**Problem statement**
The exercise asks for every line of the data to be reproduced exactly.

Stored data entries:
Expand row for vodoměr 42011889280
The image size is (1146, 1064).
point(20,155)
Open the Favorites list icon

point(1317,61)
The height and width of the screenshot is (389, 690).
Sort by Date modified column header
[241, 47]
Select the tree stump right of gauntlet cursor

**Output for this exercise**
Expand row for vodoměr 42011889280
The image size is (1146, 1064).
point(20,155)
Open the Favorites list icon

point(1317,61)
The height and width of the screenshot is (389, 690).
Sort by Date modified column header
[241, 47]
Select the tree stump right of gauntlet cursor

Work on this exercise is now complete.